╭──

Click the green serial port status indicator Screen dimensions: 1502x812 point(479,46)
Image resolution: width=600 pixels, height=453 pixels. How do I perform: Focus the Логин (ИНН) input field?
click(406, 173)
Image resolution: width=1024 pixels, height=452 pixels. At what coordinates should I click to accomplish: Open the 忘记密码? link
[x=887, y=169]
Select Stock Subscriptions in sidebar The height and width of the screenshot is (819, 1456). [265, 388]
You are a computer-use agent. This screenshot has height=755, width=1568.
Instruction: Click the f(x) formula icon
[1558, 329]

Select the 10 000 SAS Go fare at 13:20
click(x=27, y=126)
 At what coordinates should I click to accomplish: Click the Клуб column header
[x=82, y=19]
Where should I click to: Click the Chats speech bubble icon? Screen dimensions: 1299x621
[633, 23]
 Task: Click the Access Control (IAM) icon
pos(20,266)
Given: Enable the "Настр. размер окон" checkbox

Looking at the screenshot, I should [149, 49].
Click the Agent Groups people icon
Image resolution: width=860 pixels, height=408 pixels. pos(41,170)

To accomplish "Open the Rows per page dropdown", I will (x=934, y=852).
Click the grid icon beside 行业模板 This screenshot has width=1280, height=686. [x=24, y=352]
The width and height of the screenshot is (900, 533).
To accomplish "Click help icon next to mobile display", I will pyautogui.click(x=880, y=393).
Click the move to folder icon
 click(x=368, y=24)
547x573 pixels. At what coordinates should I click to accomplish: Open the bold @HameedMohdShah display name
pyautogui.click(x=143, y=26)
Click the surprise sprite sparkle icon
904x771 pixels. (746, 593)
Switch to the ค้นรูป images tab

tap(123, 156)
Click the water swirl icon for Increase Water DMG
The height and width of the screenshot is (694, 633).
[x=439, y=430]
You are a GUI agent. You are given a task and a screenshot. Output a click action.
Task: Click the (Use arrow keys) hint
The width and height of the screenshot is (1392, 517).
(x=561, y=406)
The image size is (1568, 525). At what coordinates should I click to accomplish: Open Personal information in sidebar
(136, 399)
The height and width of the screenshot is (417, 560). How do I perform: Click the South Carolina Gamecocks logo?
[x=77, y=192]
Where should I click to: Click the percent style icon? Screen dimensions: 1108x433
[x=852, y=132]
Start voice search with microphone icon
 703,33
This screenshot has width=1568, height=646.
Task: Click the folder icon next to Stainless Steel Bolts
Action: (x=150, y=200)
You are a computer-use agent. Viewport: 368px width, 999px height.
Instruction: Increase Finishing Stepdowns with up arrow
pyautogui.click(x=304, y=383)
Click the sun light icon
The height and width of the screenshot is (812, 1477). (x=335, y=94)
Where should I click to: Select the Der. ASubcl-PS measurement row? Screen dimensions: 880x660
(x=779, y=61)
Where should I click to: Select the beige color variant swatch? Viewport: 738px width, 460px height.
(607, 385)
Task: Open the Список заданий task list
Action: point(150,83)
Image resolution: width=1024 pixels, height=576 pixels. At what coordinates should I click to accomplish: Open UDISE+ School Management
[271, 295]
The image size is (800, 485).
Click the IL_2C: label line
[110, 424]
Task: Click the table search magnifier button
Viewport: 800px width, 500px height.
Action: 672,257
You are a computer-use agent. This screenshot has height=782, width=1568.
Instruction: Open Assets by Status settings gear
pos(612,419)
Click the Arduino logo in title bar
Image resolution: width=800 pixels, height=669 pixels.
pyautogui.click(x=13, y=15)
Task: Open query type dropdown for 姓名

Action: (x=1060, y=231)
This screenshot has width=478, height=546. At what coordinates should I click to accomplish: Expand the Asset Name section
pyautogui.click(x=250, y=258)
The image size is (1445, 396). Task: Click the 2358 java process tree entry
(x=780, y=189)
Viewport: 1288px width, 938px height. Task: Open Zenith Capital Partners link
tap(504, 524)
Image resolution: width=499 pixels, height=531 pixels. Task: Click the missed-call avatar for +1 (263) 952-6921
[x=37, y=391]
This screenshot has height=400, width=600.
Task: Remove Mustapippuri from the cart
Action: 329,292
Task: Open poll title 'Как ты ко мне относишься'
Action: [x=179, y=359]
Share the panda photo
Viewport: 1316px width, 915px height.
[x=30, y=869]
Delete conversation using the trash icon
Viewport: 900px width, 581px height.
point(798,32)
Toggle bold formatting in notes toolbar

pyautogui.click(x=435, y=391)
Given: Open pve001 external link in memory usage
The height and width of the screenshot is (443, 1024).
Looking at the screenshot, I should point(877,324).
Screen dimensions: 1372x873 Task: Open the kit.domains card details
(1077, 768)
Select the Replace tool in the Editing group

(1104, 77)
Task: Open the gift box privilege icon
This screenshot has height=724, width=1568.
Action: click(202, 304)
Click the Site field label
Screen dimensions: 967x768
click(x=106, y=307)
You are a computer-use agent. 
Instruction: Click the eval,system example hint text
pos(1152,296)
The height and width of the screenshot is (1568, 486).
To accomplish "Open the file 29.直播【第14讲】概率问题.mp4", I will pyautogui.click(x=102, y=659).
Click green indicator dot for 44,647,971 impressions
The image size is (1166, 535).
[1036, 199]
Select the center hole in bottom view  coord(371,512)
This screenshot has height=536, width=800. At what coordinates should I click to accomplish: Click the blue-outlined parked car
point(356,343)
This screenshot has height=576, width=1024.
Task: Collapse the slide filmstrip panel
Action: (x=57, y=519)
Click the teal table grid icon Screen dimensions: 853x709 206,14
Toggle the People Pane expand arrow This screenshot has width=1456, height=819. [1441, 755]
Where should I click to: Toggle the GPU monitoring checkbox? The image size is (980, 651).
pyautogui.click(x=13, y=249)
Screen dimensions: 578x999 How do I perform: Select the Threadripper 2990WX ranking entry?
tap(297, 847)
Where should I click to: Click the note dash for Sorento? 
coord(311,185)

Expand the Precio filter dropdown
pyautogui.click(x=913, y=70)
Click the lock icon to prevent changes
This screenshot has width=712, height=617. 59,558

╰──

**How to complete this task**: The lines above should be duplicated exactly.

**Result of this task**:
Click the green serial port status indicator Screen dimensions: 1502x812 point(479,46)
Image resolution: width=600 pixels, height=453 pixels. How do I perform: Focus the Логин (ИНН) input field?
click(406, 173)
Image resolution: width=1024 pixels, height=452 pixels. At what coordinates should I click to accomplish: Open the 忘记密码? link
[x=887, y=169]
Select Stock Subscriptions in sidebar The height and width of the screenshot is (819, 1456). [265, 388]
You are a computer-use agent. This screenshot has height=755, width=1568.
Instruction: Click the f(x) formula icon
[1558, 329]

Select the 10 000 SAS Go fare at 13:20
click(x=27, y=126)
 At what coordinates should I click to accomplish: Click the Клуб column header
[x=82, y=19]
Where should I click to: Click the Chats speech bubble icon? Screen dimensions: 1299x621
[633, 23]
 Task: Click the Access Control (IAM) icon
pos(20,266)
Given: Enable the "Настр. размер окон" checkbox

Looking at the screenshot, I should [149, 49].
Click the Agent Groups people icon
Image resolution: width=860 pixels, height=408 pixels. pos(41,170)

To accomplish "Open the Rows per page dropdown", I will (x=934, y=852).
Click the grid icon beside 行业模板 This screenshot has width=1280, height=686. [x=24, y=352]
The width and height of the screenshot is (900, 533).
To accomplish "Click help icon next to mobile display", I will pyautogui.click(x=880, y=393).
Click the move to folder icon
 click(x=368, y=24)
547x573 pixels. At what coordinates should I click to accomplish: Open the bold @HameedMohdShah display name
pyautogui.click(x=143, y=26)
Click the surprise sprite sparkle icon
904x771 pixels. (746, 593)
Switch to the ค้นรูป images tab

tap(123, 156)
Click the water swirl icon for Increase Water DMG
The height and width of the screenshot is (694, 633).
[x=439, y=430]
You are a GUI agent. You are given a task and a screenshot. Output a click action.
Task: Click the (Use arrow keys) hint
The width and height of the screenshot is (1392, 517).
(x=561, y=406)
The image size is (1568, 525). At what coordinates should I click to accomplish: Open Personal information in sidebar
(136, 399)
The height and width of the screenshot is (417, 560). How do I perform: Click the South Carolina Gamecocks logo?
[x=77, y=192]
Where should I click to: Click the percent style icon? Screen dimensions: 1108x433
[x=852, y=132]
Start voice search with microphone icon
 703,33
This screenshot has width=1568, height=646.
Task: Click the folder icon next to Stainless Steel Bolts
Action: (x=150, y=200)
You are a computer-use agent. Viewport: 368px width, 999px height.
Instruction: Increase Finishing Stepdowns with up arrow
pyautogui.click(x=304, y=383)
Click the sun light icon
The height and width of the screenshot is (812, 1477). (x=335, y=94)
Where should I click to: Select the Der. ASubcl-PS measurement row? Screen dimensions: 880x660
(x=779, y=61)
Where should I click to: Select the beige color variant swatch? Viewport: 738px width, 460px height.
(607, 385)
Task: Open the Список заданий task list
Action: point(150,83)
Image resolution: width=1024 pixels, height=576 pixels. At what coordinates should I click to accomplish: Open UDISE+ School Management
[271, 295]
The image size is (800, 485).
Click the IL_2C: label line
[110, 424]
Task: Click the table search magnifier button
Viewport: 800px width, 500px height.
Action: 672,257
You are a computer-use agent. This screenshot has height=782, width=1568.
Instruction: Open Assets by Status settings gear
pos(612,419)
Click the Arduino logo in title bar
Image resolution: width=800 pixels, height=669 pixels.
pyautogui.click(x=13, y=15)
Task: Open query type dropdown for 姓名

Action: (x=1060, y=231)
This screenshot has width=478, height=546. At what coordinates should I click to accomplish: Expand the Asset Name section
pyautogui.click(x=250, y=258)
The image size is (1445, 396). Task: Click the 2358 java process tree entry
(x=780, y=189)
Viewport: 1288px width, 938px height. Task: Open Zenith Capital Partners link
tap(504, 524)
Image resolution: width=499 pixels, height=531 pixels. Task: Click the missed-call avatar for +1 (263) 952-6921
[x=37, y=391]
This screenshot has height=400, width=600.
Task: Remove Mustapippuri from the cart
Action: 329,292
Task: Open poll title 'Как ты ко мне относишься'
Action: [x=179, y=359]
Share the panda photo
Viewport: 1316px width, 915px height.
[x=30, y=869]
Delete conversation using the trash icon
Viewport: 900px width, 581px height.
point(798,32)
Toggle bold formatting in notes toolbar

pyautogui.click(x=435, y=391)
Given: Open pve001 external link in memory usage
The height and width of the screenshot is (443, 1024).
Looking at the screenshot, I should point(877,324).
Screen dimensions: 1372x873 Task: Open the kit.domains card details
(1077, 768)
Select the Replace tool in the Editing group

(1104, 77)
Task: Open the gift box privilege icon
This screenshot has height=724, width=1568.
Action: click(202, 304)
Click the Site field label
Screen dimensions: 967x768
click(x=106, y=307)
You are a computer-use agent. 
Instruction: Click the eval,system example hint text
pos(1152,296)
The height and width of the screenshot is (1568, 486).
To accomplish "Open the file 29.直播【第14讲】概率问题.mp4", I will pyautogui.click(x=102, y=659).
Click green indicator dot for 44,647,971 impressions
The image size is (1166, 535).
[1036, 199]
Select the center hole in bottom view  coord(371,512)
This screenshot has height=536, width=800. At what coordinates should I click to accomplish: Click the blue-outlined parked car
point(356,343)
This screenshot has height=576, width=1024.
Task: Collapse the slide filmstrip panel
Action: (x=57, y=519)
Click the teal table grid icon Screen dimensions: 853x709 206,14
Toggle the People Pane expand arrow This screenshot has width=1456, height=819. [1441, 755]
Where should I click to: Toggle the GPU monitoring checkbox? The image size is (980, 651).
pyautogui.click(x=13, y=249)
Screen dimensions: 578x999 How do I perform: Select the Threadripper 2990WX ranking entry?
tap(297, 847)
Where should I click to: Click the note dash for Sorento? 
coord(311,185)

Expand the Precio filter dropdown
pyautogui.click(x=913, y=70)
Click the lock icon to prevent changes
This screenshot has width=712, height=617. 59,558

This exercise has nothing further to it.